▶ [What is needed]: Each line of the data below must be reproduced without any change.

[Stored items]
——

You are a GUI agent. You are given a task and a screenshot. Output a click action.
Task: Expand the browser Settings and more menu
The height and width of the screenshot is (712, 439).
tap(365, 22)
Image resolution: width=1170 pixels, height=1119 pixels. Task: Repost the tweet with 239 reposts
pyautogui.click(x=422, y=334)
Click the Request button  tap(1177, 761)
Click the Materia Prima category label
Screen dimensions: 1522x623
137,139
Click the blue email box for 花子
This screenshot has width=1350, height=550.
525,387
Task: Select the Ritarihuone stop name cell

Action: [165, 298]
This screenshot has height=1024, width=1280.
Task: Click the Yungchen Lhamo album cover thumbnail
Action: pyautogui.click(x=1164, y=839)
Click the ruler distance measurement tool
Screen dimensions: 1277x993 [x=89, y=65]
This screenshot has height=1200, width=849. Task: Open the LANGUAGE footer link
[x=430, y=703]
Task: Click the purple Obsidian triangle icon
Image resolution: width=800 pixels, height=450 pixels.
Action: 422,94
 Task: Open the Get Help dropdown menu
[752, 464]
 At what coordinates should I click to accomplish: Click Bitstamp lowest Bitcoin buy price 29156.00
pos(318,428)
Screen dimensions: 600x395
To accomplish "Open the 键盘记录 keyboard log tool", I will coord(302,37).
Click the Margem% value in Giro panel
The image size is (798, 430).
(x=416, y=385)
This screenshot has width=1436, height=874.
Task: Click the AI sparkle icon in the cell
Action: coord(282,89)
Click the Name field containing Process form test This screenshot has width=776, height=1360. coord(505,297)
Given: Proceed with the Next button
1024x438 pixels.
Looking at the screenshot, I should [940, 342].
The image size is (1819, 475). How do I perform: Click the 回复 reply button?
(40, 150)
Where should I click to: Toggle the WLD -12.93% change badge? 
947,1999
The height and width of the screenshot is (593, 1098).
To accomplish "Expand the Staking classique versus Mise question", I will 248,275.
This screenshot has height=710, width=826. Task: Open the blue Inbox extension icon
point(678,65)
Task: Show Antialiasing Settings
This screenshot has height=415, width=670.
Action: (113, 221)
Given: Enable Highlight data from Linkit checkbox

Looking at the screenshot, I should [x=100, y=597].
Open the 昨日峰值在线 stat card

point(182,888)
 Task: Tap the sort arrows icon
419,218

——

▶ [Your solution]:
You are a GUI agent. You are given a task and a screenshot. Output a click action.
Task: Expand the browser Settings and more menu
The height and width of the screenshot is (712, 439).
tap(365, 22)
Image resolution: width=1170 pixels, height=1119 pixels. Task: Repost the tweet with 239 reposts
pyautogui.click(x=422, y=334)
Click the Request button  tap(1177, 761)
Click the Materia Prima category label
Screen dimensions: 1522x623
137,139
Click the blue email box for 花子
This screenshot has width=1350, height=550.
525,387
Task: Select the Ritarihuone stop name cell

Action: [165, 298]
This screenshot has height=1024, width=1280.
Task: Click the Yungchen Lhamo album cover thumbnail
Action: pyautogui.click(x=1164, y=839)
Click the ruler distance measurement tool
Screen dimensions: 1277x993 [x=89, y=65]
This screenshot has height=1200, width=849. Task: Open the LANGUAGE footer link
[x=430, y=703]
Task: Click the purple Obsidian triangle icon
Image resolution: width=800 pixels, height=450 pixels.
Action: 422,94
 Task: Open the Get Help dropdown menu
[752, 464]
 At what coordinates should I click to accomplish: Click Bitstamp lowest Bitcoin buy price 29156.00
pos(318,428)
Screen dimensions: 600x395
To accomplish "Open the 键盘记录 keyboard log tool", I will coord(302,37).
Click the Margem% value in Giro panel
The image size is (798, 430).
(x=416, y=385)
This screenshot has width=1436, height=874.
Task: Click the AI sparkle icon in the cell
Action: coord(282,89)
Click the Name field containing Process form test This screenshot has width=776, height=1360. coord(505,297)
Given: Proceed with the Next button
1024x438 pixels.
Looking at the screenshot, I should [940, 342].
The image size is (1819, 475). How do I perform: Click the 回复 reply button?
(40, 150)
Where should I click to: Toggle the WLD -12.93% change badge? 
947,1999
The height and width of the screenshot is (593, 1098).
To accomplish "Expand the Staking classique versus Mise question", I will 248,275.
This screenshot has height=710, width=826. Task: Open the blue Inbox extension icon
point(678,65)
Task: Show Antialiasing Settings
This screenshot has height=415, width=670.
Action: (113, 221)
Given: Enable Highlight data from Linkit checkbox

Looking at the screenshot, I should [x=100, y=597].
Open the 昨日峰值在线 stat card

point(182,888)
 Task: Tap the sort arrows icon
419,218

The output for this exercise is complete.